Transfira aproximadamente uma vez 10 para as sete células de cada baço processado em um tubo FACS limpo, e execute imediatamente as células no cítmetro de fluxo, como demonstrado para portalar as populações de células-alvo baixas, intermediárias e altas células-alvo do CFSE. Em seguida, adquira um total de 2.000 eventos CFSE-baixo no canal Fluorescence 1, e calcule a lise específica de cada população de células-alvo cogina de acordo com a fórmula detalhada no texto. Neste experimento representativo, o sucesso do esgotamento das células T regulatórias de ocorrência natural em camundongos injetados com anticorpo monoclonal anti-CD25 foi confirmado pela citometria de fluxo.
Como esperado, picos quase iguais correspondentes ao controle e células-alvo coginadas foram detectáveis em camundongos ingênuos. Em contraste, as células-alvo de exibição local-IV estavam quase completamente ausentes em camundongos t-antígenos, independentemente de seu tratamento prévio com anticorpo monoclonal anti-CD25 ou PBS. Curiosamente, o esgotamento natural das células T reg por anticorpo monoclonal anti-CD25 aumentado in vivo citotóxico T-linfócitos mediados lysis de células-alvo com pulso local I.

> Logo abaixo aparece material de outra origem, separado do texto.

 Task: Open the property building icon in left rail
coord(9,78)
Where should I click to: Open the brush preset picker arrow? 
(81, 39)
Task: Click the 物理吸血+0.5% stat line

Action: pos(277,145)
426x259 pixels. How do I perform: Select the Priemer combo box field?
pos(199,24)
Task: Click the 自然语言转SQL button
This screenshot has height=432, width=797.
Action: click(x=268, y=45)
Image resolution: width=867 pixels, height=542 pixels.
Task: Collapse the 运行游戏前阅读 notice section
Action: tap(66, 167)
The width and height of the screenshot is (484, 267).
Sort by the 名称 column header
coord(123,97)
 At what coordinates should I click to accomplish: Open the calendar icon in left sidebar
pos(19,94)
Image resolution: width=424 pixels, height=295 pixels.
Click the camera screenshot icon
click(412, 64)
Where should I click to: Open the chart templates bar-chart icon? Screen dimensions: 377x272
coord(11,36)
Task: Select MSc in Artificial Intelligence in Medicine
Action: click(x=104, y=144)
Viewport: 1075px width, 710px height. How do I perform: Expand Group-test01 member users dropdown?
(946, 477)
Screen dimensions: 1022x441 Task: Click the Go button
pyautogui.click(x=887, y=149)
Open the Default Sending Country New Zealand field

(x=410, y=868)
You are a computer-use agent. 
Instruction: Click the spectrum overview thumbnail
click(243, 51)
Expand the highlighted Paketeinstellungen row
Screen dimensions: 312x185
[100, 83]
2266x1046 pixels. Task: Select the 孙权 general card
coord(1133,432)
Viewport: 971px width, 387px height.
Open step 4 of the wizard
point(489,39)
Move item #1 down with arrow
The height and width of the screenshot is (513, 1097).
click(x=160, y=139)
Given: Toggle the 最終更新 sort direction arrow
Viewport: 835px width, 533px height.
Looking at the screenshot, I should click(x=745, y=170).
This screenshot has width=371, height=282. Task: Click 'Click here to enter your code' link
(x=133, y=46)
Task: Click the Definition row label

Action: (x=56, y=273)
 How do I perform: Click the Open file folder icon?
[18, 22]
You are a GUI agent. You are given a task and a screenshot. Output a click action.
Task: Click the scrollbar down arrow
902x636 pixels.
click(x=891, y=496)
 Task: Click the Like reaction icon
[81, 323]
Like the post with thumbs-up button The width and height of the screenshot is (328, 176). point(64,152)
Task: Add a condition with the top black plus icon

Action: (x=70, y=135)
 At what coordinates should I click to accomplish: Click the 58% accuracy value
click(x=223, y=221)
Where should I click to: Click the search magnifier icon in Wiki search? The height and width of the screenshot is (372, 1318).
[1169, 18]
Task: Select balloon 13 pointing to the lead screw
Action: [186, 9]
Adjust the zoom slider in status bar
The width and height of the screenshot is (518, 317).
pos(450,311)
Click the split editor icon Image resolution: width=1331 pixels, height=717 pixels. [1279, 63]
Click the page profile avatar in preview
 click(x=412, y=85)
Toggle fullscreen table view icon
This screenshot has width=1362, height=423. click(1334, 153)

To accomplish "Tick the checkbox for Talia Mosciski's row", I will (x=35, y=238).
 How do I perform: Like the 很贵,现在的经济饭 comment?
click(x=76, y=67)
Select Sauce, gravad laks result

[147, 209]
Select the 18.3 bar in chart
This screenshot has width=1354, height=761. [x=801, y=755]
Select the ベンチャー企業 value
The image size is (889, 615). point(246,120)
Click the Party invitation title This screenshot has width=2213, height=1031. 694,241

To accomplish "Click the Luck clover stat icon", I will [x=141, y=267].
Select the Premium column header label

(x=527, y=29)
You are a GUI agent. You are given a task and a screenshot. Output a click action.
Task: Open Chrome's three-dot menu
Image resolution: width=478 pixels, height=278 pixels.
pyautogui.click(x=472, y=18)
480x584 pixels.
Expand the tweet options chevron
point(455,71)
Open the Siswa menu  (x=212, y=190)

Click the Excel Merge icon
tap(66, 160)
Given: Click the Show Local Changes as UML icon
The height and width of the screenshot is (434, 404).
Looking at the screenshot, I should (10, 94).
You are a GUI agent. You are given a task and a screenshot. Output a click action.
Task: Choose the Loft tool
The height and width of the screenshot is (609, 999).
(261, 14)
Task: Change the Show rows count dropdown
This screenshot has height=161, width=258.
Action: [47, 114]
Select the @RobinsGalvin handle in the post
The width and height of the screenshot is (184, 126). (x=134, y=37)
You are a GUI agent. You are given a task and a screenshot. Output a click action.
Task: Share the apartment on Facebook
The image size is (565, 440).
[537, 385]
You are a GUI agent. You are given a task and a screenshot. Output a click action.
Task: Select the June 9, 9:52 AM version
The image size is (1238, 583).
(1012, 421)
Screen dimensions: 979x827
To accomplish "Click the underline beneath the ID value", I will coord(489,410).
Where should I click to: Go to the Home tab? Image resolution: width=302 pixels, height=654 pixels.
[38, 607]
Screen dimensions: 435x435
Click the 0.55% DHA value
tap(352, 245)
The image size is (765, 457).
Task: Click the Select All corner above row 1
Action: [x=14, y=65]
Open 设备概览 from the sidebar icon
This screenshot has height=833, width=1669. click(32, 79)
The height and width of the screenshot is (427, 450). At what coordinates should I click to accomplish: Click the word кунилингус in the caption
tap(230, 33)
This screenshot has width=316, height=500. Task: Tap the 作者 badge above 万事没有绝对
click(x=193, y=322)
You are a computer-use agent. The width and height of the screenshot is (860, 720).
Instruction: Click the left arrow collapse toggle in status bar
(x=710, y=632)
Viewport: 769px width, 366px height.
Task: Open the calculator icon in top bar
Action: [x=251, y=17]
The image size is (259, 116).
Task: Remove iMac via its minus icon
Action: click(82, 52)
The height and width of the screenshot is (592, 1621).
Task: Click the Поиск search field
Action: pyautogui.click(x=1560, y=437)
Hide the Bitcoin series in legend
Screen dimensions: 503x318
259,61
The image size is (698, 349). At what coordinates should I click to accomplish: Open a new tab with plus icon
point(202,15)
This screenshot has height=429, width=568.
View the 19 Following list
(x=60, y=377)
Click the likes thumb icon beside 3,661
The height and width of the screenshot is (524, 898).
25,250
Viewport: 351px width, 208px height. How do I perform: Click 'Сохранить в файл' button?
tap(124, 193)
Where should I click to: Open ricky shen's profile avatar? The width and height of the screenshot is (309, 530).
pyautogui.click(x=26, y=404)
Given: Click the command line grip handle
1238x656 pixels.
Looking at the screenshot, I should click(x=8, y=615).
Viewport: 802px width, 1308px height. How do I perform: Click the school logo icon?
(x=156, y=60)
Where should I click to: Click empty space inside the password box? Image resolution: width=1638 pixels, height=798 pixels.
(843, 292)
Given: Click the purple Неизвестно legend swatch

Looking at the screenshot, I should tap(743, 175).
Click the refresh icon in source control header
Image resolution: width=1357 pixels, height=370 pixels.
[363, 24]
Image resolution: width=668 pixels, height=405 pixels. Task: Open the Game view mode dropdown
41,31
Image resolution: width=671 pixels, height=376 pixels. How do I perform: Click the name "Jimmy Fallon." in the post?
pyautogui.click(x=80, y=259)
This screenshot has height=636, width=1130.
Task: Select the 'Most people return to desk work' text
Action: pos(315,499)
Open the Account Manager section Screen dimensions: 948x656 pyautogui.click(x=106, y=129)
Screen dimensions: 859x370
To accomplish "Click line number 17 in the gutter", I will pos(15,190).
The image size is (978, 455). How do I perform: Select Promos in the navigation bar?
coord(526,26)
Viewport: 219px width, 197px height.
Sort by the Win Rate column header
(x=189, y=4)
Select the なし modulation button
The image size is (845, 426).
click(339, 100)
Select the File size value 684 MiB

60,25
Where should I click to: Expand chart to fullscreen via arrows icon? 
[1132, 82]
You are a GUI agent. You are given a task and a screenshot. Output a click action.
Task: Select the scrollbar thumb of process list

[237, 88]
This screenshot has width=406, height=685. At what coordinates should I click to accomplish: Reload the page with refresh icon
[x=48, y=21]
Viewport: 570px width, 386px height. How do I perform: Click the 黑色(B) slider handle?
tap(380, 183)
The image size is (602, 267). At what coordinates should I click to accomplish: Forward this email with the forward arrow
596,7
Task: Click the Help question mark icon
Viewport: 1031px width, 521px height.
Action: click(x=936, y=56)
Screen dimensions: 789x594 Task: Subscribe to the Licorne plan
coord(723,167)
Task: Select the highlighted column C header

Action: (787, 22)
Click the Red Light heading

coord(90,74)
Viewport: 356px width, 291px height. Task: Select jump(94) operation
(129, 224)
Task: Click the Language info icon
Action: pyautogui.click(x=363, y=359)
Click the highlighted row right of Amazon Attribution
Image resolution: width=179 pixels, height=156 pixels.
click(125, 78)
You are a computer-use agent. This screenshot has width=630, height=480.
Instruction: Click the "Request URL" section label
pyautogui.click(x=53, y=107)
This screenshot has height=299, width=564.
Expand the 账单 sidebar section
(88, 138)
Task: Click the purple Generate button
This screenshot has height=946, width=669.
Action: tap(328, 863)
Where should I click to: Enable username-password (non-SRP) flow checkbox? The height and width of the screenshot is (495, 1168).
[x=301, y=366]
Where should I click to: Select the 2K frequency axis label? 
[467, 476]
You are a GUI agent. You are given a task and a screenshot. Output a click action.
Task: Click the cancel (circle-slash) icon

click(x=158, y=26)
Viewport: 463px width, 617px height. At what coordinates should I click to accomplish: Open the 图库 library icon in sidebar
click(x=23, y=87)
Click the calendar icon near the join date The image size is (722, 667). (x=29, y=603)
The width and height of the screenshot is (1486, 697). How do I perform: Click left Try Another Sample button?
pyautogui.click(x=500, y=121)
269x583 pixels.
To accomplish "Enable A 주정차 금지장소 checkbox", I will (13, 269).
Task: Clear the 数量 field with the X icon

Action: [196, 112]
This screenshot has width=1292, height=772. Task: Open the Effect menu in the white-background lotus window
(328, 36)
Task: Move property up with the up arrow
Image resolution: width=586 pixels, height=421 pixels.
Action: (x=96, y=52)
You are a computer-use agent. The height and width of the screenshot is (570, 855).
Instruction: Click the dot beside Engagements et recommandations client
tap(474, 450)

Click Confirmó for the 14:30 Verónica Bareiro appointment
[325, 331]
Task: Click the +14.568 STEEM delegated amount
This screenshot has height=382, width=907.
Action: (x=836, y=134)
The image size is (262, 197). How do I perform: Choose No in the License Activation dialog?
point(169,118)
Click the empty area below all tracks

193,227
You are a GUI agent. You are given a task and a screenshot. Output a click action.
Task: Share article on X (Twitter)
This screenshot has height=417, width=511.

Nesta segunda investigação representativa, o bloqueio programado de morte 1 aumentou os locais sub-dominantes de células T CD8 positivos uma e duas respostas específicas, sugerindo que interferir com a morte programada 1/ligante de morte programada 1 interações pode induzir a propagação de epitope em respostas de células T anti-câncer CD8-positivos. É fundamental ao rotular suas células doadoras com CFSE, certifique-se de que suas concentrações são precisas. Caso contrário, isso pode resultar em sobreposição de picos de histograma, o que dificulta seus cálculos e interpretação de dados necessários, se não impossível.
Será importante otimizar ensaios in vivo de citotoxicidade para quantificar funções de efeitos provocadas por diferentes tipos de células assassinas que reconhecem peptídeos e antígenos não peptídeos no mesmo hospedeiro.